Au passage, on nous assurait double ration de gratification : mesures fiscales et sociales adaptées, capital-investissement et taux préférentiels, offres spéciales des partenaires (France Telecom, compagnies d’assurance etc)…

 Le cœur gonflé et ivres de projets, nous avons attendu la déferlante de sollicitations, les différés fiscaux, l’argent pas cher et la gloire locale.

 Oui mais voilà, Monsieur Dutreil ne s’est plus jamais manifesté, ni personne d’ailleurs : ni les banques, ni les business angels… Enfin, si.

Devenus double « Gazelle de l’Economie Française », nous avons été harcelés par tous les marchands du temple, objet de convoitise de tous les escrocs, et surtout, très vite, nous avons eu des nouvelles de l’administration…

 Cette mésaventure est pleine d’enseignements :

  • L’Etat a carbonisé un budget aussi massif que précieux dans ce dispositif qui était destiné à soutenir l’emploi et la croissance,
  • Pour Citadia, PME à forte valeur-ajoutée sociale (emploi) et à faible plus-value (finance), ce dispositif  s’est avéré totalement inopérant ; révélant par la même que seul l’argent attire l’argent,
  • Citadia a continué –seule- son parcours de « gazelle » dans les plaines arides de l’initiative économique, autofinançant son développement et comptant sur ses seules ressources : la qualité et la détermination de ses collaborateurs.

 Aujourd’hui, les PME sont à nouveau sous les projecteurs des candidats à l’élection présidentielle.
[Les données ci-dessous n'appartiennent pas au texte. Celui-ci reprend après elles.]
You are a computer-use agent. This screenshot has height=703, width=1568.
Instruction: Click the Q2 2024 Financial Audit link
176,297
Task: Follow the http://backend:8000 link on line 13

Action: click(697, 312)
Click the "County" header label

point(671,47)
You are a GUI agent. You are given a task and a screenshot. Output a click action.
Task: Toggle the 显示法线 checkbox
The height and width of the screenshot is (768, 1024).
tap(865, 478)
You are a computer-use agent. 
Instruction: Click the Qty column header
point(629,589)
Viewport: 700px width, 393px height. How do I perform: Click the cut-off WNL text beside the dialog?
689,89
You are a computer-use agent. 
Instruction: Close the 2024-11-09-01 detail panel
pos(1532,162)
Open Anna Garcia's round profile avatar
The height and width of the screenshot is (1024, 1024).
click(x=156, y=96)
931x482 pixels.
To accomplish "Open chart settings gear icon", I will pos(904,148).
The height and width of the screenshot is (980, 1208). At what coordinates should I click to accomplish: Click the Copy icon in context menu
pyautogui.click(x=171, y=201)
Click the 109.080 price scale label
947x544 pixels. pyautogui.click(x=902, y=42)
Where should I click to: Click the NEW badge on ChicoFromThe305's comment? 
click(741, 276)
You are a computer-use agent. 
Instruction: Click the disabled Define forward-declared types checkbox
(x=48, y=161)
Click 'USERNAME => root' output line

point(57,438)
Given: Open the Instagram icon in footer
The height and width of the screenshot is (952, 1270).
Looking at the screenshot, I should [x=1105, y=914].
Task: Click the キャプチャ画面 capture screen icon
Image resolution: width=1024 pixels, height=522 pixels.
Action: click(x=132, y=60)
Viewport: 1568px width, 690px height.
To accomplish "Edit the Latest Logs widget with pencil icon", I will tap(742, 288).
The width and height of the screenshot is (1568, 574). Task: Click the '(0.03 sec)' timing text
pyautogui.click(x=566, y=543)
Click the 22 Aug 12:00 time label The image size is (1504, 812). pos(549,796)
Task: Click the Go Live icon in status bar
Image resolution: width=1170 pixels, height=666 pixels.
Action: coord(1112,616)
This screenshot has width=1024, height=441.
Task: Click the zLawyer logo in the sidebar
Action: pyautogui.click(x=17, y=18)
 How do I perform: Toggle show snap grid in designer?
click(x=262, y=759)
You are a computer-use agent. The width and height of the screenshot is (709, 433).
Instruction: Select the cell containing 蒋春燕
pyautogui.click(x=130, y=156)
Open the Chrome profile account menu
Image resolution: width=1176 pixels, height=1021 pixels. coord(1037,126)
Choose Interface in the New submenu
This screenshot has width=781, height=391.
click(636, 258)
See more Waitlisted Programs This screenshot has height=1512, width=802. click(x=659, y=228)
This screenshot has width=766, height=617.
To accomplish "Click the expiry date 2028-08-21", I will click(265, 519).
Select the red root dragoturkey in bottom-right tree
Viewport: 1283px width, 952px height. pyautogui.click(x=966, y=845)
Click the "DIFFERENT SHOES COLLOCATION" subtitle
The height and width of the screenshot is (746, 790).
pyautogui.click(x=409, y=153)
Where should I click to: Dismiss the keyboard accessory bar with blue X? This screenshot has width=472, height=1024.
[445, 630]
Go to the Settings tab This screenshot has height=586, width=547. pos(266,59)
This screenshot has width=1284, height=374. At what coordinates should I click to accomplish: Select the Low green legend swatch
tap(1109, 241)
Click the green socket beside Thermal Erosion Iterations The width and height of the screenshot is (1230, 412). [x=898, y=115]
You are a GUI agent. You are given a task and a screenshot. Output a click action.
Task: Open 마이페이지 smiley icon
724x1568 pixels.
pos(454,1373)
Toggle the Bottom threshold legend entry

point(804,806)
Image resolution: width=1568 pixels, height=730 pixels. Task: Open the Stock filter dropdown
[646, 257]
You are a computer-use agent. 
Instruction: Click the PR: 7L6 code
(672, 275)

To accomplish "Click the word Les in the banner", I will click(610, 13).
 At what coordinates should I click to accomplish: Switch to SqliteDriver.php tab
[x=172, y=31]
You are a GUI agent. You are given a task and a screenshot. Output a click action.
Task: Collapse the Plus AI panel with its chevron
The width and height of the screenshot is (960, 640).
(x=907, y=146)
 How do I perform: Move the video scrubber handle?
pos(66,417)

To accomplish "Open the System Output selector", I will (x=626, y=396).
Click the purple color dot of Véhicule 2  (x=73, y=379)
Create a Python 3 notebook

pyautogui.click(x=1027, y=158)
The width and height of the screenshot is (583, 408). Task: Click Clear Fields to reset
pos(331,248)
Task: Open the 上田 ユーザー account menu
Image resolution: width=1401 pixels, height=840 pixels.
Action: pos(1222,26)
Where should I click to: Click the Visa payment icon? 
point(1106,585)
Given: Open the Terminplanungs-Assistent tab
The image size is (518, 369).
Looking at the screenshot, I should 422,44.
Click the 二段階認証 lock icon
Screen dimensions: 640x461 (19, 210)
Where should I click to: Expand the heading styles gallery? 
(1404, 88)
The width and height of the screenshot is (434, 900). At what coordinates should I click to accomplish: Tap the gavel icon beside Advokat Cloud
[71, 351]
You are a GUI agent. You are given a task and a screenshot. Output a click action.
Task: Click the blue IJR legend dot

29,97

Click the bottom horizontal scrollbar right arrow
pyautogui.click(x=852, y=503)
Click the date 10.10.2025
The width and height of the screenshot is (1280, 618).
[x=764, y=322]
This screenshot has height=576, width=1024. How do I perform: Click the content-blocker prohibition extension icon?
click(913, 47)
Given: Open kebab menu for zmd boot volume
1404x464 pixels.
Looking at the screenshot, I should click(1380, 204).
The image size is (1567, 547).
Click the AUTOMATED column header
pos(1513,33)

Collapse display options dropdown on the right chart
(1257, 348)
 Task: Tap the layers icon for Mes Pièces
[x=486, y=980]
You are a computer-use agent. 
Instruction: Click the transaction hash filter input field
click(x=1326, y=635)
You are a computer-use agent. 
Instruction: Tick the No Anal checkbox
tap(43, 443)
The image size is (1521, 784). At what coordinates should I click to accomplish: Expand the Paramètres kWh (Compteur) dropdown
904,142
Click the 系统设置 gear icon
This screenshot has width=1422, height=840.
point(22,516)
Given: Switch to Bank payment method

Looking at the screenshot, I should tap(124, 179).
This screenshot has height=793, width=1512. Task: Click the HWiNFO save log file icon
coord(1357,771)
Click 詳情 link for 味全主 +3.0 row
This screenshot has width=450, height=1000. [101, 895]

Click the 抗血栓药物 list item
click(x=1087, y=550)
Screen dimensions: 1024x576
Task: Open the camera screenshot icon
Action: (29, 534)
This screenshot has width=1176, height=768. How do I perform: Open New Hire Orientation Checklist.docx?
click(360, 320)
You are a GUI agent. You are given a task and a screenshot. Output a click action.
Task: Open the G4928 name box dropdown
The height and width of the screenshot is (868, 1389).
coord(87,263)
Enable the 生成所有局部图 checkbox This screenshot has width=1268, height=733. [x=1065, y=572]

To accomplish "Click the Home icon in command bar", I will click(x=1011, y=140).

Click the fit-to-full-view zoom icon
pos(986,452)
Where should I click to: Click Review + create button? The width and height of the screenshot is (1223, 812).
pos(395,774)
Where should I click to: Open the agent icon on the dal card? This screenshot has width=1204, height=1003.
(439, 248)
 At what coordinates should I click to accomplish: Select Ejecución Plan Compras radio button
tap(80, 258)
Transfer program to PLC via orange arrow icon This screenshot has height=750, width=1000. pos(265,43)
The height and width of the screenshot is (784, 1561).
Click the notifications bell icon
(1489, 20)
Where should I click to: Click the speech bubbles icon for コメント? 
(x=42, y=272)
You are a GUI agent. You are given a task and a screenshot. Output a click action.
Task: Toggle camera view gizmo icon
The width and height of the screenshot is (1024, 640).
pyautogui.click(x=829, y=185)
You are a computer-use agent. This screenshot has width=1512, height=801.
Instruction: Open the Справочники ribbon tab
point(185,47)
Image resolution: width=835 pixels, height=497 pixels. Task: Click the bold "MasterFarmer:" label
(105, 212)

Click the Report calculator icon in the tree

Avec le lot habituel de vieilles rengaines : des promesses à moyen terme (allègements de charges, simplifications…) contre des engagements à court terme (responsabilité sociale et sociétale via une notation – !-, suppression de certains dispositifs…).

Autrement dit, tondre la gazelle –un animal à poil ras- avant de lui ôter ses entraves.

Pourtant, à lire les économistes distingués de l’observation conjoncturelle, les PME mobilisant les professions intellectuelles supérieures, les boites de matière grise, en ce qui nous concerne « l’intelligence des territoires », sont les meilleurs gisements d’emplois pour les années à venir.

Gisements à forte valeur ajoutée sociétale et par nature non-délocalisables.

Donc, insolents et graves à la fois, crions tous ensemble cette question : n’est-il pas enfin temps de justement considérer les Gazelles ?

Pas par l’application d’accessoires ou recettes inadaptés qui contrarieraient leur nature (capital-risque, surveillance par la notation…).

Plutôt en garantissant leur sécurité : en aplanissant (simplification, guichet unique etc) et clôturant (moyens de sauvegarde, lutte contre la concurrence déloyale etc) enfin le terrain.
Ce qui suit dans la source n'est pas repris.